Борьба за государственный язык выглядит комично в XXI веке, когда мы наблюдаем попытки чиновников в Ирландии или на Украине потеснить, соответственно, позиции английского и русского языков. Но это не более чем продолжение той же системной логики, которая была присуща на более ранних этапах всем государствам Европы. Во Франции в XVII столетии была создана специальная государственная комиссия, выработавшая стандартные нормы национального языка (знаменитая Порт-Рояльская грамматика). Важным элементом стандартизации и кодификации национальной культуры становится церковь, после того как Реформация разрывает ее связь с Римом. Протестантизм предполагает перевод Библии на народные языки, что в практическом воплощении означает языки государственные. С того момента, как Лютер перевел Библию на немецкий язык, текст созданного им перевода стал нормой для всей Германии. В свою очередь на эту норму ориентировалась бюрократия многочисленных немецких королевств и княжеств, включая Австрию и Пруссию.

Подавление национальных меньшинств становится общей практикой именно начиная с XVIII века, поскольку они не вписываются в единую государственную структуру. Прежде никто не воспринимал в качестве серьезной проблемы сосуществование разноязыких племен и народов под властью единой короны. Этим даже гордились. Но с момента перехода к современному государству местные особенности должны отойти на второй план. Потому этнические меньшинства, которые до этого могли столетиями благополучно существовать под властью чужеродной династии, начинаю: вдруг испытывать острый национальный гнет.

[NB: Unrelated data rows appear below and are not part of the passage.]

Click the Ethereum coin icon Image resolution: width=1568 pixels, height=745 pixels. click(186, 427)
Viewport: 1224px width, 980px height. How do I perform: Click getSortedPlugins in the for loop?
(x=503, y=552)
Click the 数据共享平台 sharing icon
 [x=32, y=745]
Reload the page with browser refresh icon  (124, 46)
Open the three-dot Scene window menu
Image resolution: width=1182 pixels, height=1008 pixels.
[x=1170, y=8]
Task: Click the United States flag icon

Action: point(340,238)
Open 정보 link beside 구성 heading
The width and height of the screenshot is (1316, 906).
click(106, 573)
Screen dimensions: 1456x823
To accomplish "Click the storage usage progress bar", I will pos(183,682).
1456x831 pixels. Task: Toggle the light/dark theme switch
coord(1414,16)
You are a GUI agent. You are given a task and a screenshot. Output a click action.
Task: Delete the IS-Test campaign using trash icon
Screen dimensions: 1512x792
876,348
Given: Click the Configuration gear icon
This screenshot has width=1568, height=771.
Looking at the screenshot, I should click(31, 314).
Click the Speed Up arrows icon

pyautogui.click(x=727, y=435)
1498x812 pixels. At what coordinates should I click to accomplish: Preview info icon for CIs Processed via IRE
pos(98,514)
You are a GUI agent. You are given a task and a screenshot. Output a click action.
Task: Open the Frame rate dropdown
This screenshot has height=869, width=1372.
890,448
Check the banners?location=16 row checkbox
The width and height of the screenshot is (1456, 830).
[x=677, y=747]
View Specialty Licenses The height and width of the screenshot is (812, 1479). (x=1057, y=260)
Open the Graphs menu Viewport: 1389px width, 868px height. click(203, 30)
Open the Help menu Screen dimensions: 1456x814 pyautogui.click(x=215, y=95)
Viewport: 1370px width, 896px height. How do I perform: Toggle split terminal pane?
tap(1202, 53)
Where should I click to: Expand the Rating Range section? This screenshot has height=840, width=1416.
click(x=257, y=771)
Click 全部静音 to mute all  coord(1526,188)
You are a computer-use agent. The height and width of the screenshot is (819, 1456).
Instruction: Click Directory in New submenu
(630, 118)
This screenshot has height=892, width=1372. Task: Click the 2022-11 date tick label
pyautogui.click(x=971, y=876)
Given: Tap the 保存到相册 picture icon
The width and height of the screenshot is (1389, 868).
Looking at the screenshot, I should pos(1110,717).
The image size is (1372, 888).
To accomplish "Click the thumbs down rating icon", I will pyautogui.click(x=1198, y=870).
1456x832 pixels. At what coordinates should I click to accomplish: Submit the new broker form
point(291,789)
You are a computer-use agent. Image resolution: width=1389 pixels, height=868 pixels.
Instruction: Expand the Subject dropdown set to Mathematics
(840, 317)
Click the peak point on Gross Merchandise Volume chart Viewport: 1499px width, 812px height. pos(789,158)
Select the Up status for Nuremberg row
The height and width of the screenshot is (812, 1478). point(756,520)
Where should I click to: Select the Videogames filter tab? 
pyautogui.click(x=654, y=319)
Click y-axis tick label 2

Разумеется, унификация имеет свои пределы. Например, венграм в XVIII-XIX веках, несмотря на все усилия, не удалось мадьяризировать свои национальные меньшинства. Одна из причин была достаточно комична: румыны и славяне просто не могли выучить венгерский язык! Поскольку же Венгрия не была полноценным национальным государством, развиваясь сперва под властью, а потом в конфедерации с Австрией, то немецкий язык оставался гораздо более удобным языком межнационального общения. В свою очередь венская бюрократия не могла последовательно и эффективно германизировать национальные меньшинства из-за сопротивления Венгрии. В значительной мере пестрота нынешней карты Центральной и Восточной Европы объясняется неспособностью австрийских и венгерских элит эффективно договориться между собой.

В тех случаях, когда власть оказывается не способна навязать один язык всей стране, она принуждена бывает дать официальный статус языку национального меньшинства. Частично это произошло в Австро-Венгрии (например, в Хорватии). Шведская корона после Реформации поддержала перевод Библии на финский язык, тем самым придав ему статус второго официального языка в стране. Этот статус сохранился и после перехода Финляндии в состав Российской империи, что, опять же, способствовало формированию финнов как особой нации. Ничего подобного не случилось с многочисленными угрофинскими народами, находившимися под властью Московии. Зато финский национальный опыт повлиял на этническое самосознание эстонцев (и до известной степени – латышей).

По мере того как развивается история государства, в его рамках люди обретают коллективный опыт. Национальная общность становится реальностью – не только на уровне языка, но и на уровне эмоциональных переживаний, на уровне культурных стереотипов. «Воображаемые сообщества» обретают плоть и кровь.